Mothers’ Day concert to laud 5 Caribbean women

Everybody’s Magazine plan a huge Mother’s Day fete that will headline some of the Caribbean’s best known soca and calypso legends – all of whom will serenade five achieving women and in addition pay tribute to the single day dedicated to women who nurture children.

Billed “Mother We Love You Concert,” publisher Herman Hall said women named for excellence by his magazine represent the best of the region and deserve to be feted by some of the best entertainers from the region.

Among the chosen: Denise Donaldson of Grenada, Brenda Harris Ephraim from the twin islands of Antigua and Barbuda, Janet Logan of Jamaica, Gloria Smith of Panama and Vena W. Baker who was born in Panama but raised in Jamaica.

The five women of distinction have all distinguished themselves as independent, successful immigrants who have left an indelible imprint on the New York landscape.
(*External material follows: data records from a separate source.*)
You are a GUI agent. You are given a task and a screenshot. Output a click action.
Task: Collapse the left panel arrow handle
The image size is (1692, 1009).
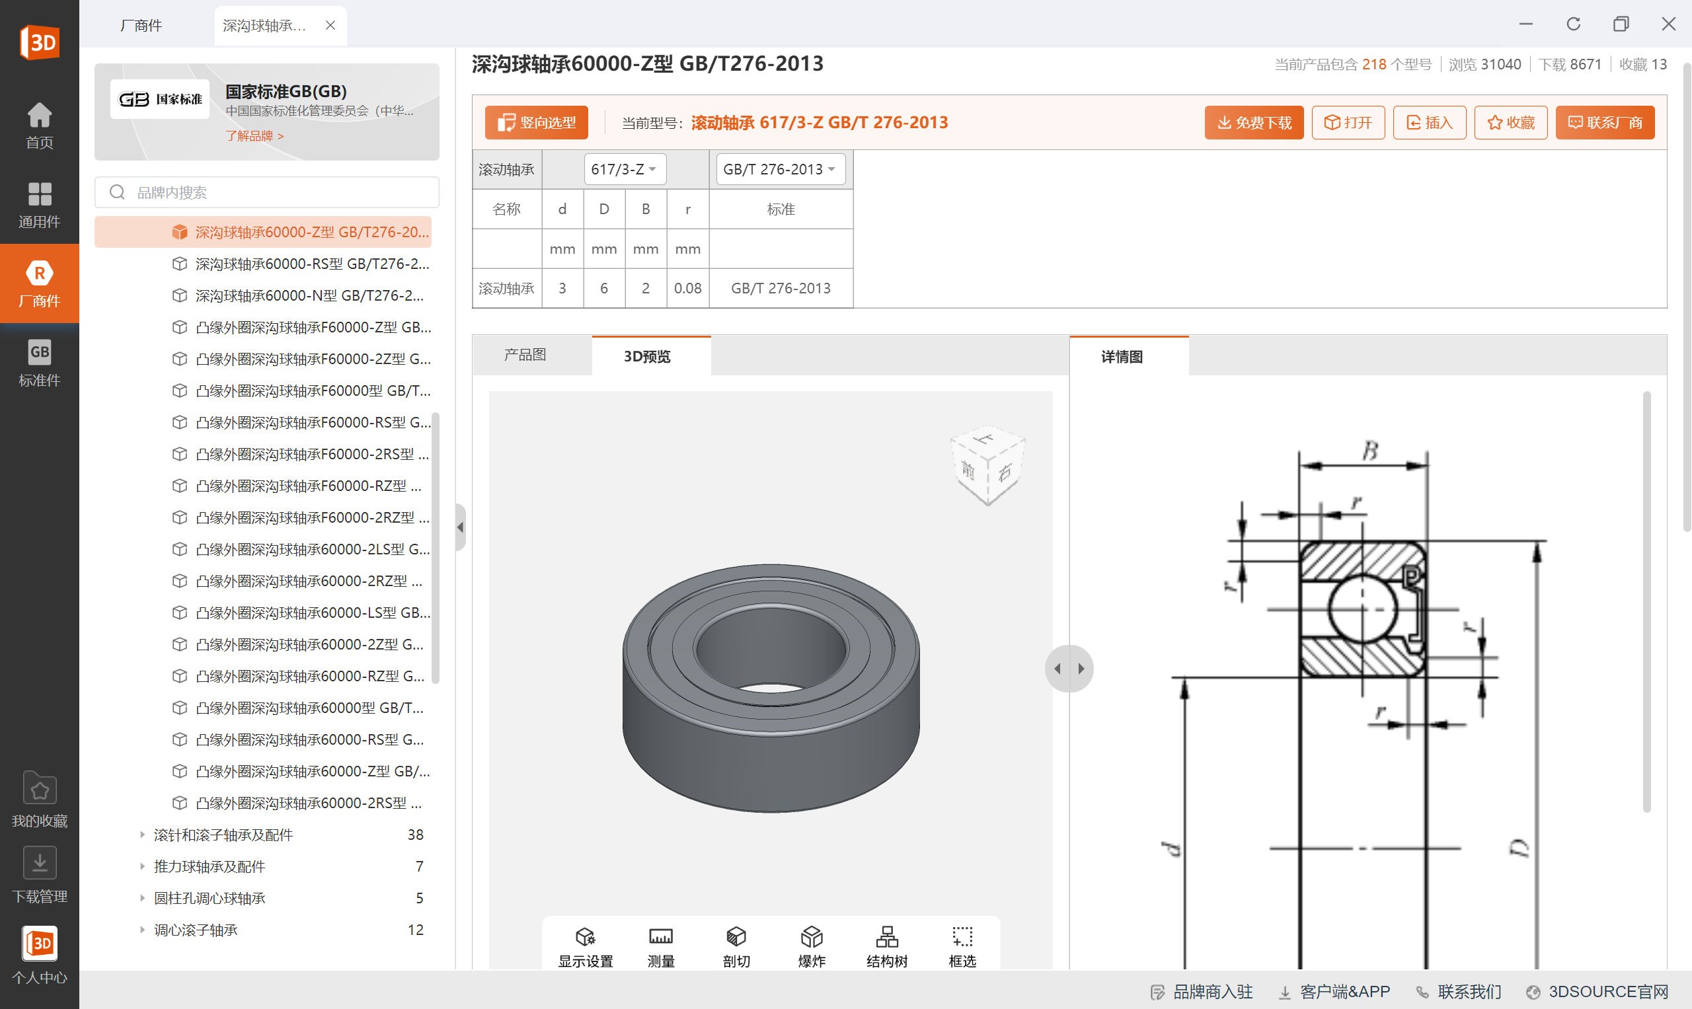click(460, 527)
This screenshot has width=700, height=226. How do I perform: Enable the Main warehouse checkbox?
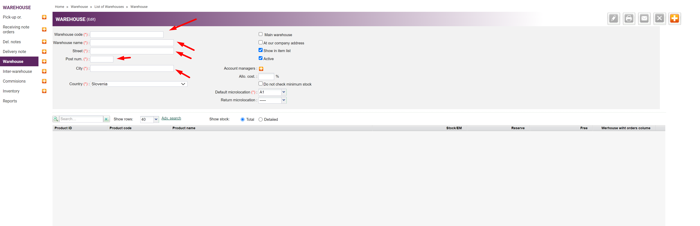(261, 34)

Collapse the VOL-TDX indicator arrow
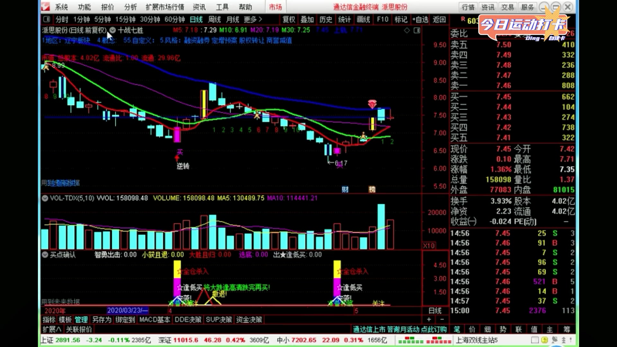pos(45,198)
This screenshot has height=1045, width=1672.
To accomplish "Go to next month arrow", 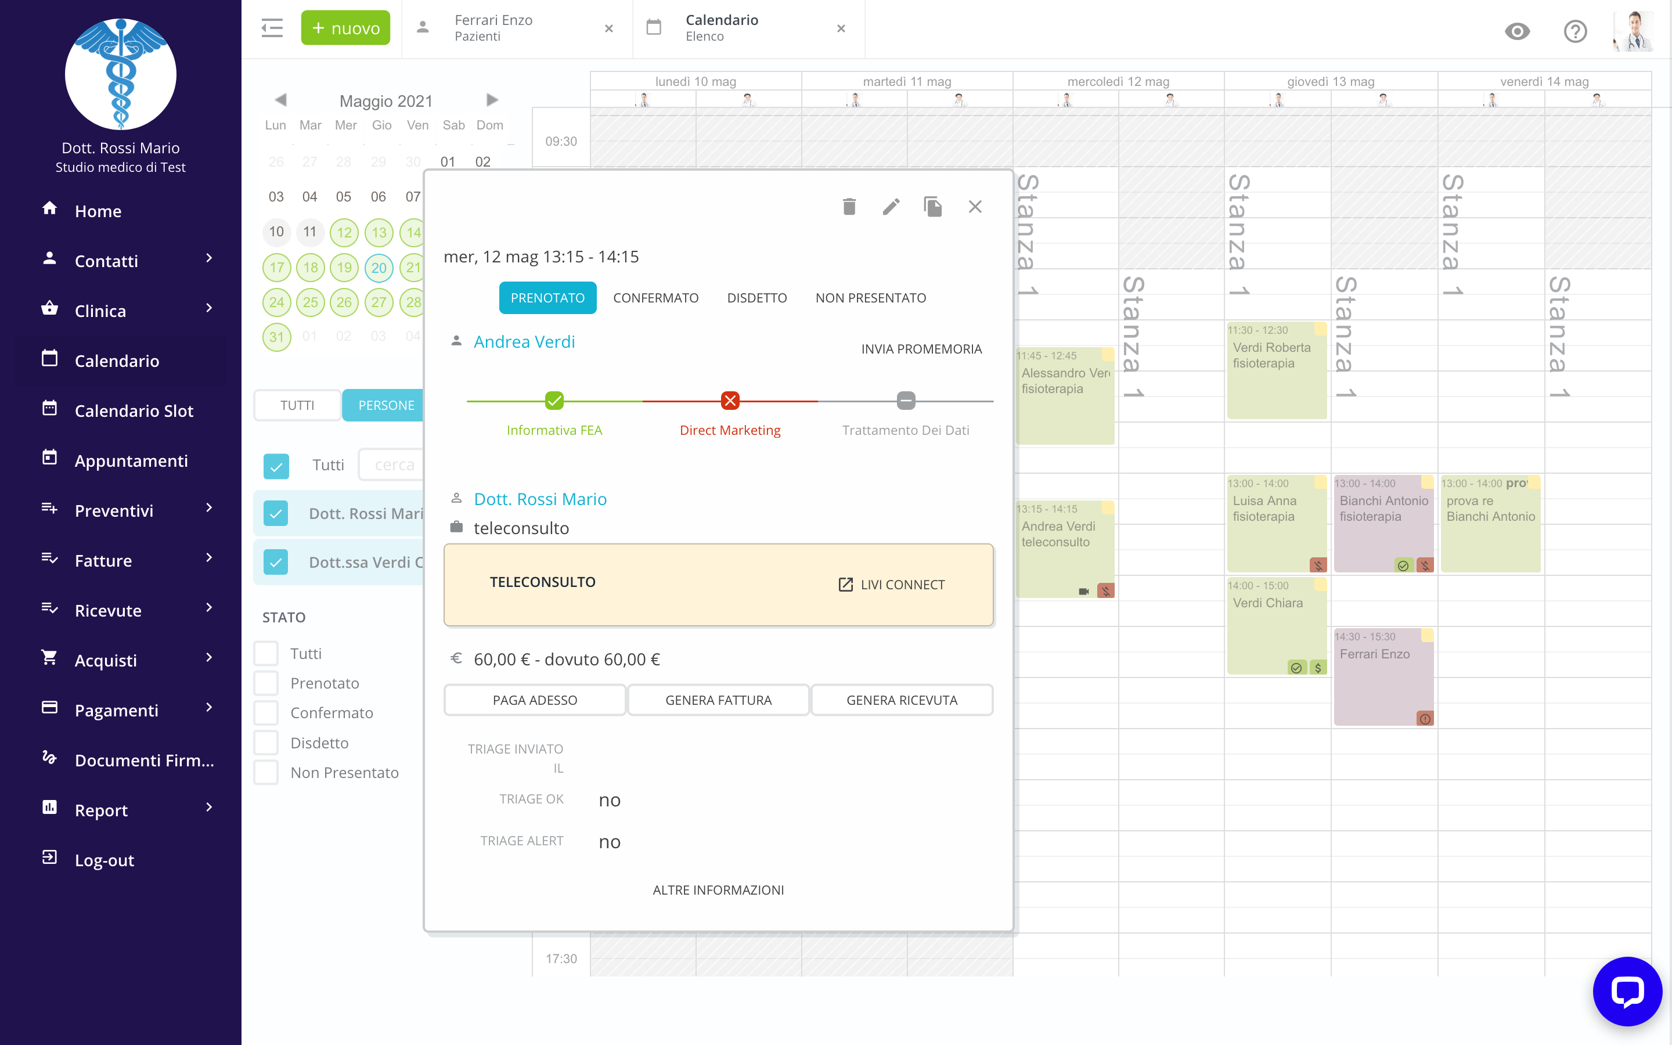I will coord(492,100).
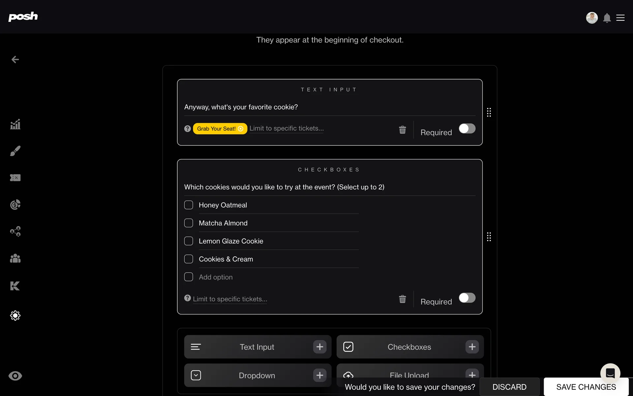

However, on May 10, it will be their mothering characteristic that will place them front and center with the likes of the calypso king and queen – The Mighty Sparrow and Calypso Rose, Singing Sandra, Shadow, King Short Shirt, Braata Jamaica Folks Singers and others. The evening’s emcee will be comedienne Susan Kennedy.

I proudly send a special Mother’s Day shout-out to Mother Baker. She is a retired registered nurse from Montefiore Hospital but most importantly, my own mom. Born in Colon, Panama, she is known as an advocate of the teachings of Marcus Mosiah Garvey. She is also an avid supporter of the National Action Network (NAN), the United African Movement (UAM) Association for the Study of Classical African Civilizations (ASCAC), The Jamaica Progressive League, New York State Nurses Association (NYSNA) and many more organizations. I have known her to be a world traveler who has visited a myriad of destinations throughout the Caribbean, Europe, South America, China, as well as landmark locations including Bethlehem, the birthplace of Jesus Christ, Israel and Jerusalem; Egypt, the land of the Pharoahs, Robben Island where South Africa’s President Nelson Mandela was confined for more than two decades. She has revisited the continent of Africa many times over stopping into more than 20 countries there but most often her beloved Ghana. She said she is proud of all the visits she made with grand master teachers — Egyptologist Prof. Josef Ben Jochannon, Prof. Leonard Jeffries and Prof. Asa Hilliard. She was a student of Dr. John Henrik Clarke and remains his advocate and shepherd. She is particularly fond of Haiti and the legacy of liberation and example the French Caribbean nation has given to the rest of the world. She is most proud of her only grandson Kahlil T. Goodwyn who is the venue manager of Central Park Summerstage.

As Rev. Al Sharpton refers to her, “Mother Baker,” I honor and congratulate you.

The concert is slated to begin at 8:00 p.m. at Brooklyn Center for the Performing Arts at Brooklyn College, 1 Campus Road & Hillel Place (near Nostrand & Flatbush Ave. junction).

RESPECTED BLACK PRESS JOURNALIST CHARLES ROGERS PASSES

Charles E. Rogers represented the Black press at a time when readers relied on the medium for clear, concise reportage related to people of color. Using his “Different Stages” column published in the Amsterdam News he broached every aspect of the sports and entertainment spectrum providing his perspectives on theater, films, music, television, publishing and the games. Charles’ poignant items were usually on the cutting edge of news reporting.

He doubled as a publicist representing the likes of M.C. Trouble, actor Obba Babbatunde, radio personality Vaughan Harper, Doug E. Fresh and a myriad of names who might never have gotten the kind of visibility Charles provided with his publicity firm.

More than anything, he was a colleague who tried to support others. He was a friend. He died on April 29 and leaves a long list of colleagues and friends who will grieve his passing. His family should know that he was dearly loved and respected during his lifetime.

Ann Tripp, WBLS news director added this to the long list of commentary that marked his May 6 funeral rites at Brooklyn’s Duryea Presbyterian Church:

“Charles Rogers’ passing dims the lights on Black Broadway, Black Off-Broadway and Black Off-Off Broadway because that’s where he could be found listening, appreciating, writing, supporting and chronicling. He was a human glossary of all things entertaining and creative in the African American community and could always be counted on to give a little ink to those new to the scene as well as to make sure his readers never forgot the great ones whose contributions were poached and who were never given their due by mainstream entertainment reporters. Charles Rogers loved classic Black movies and would make beautifully illustrated copies for me or anyone who asked. He loved his family, he loved his children he was proud of all of us and we were proud of him.”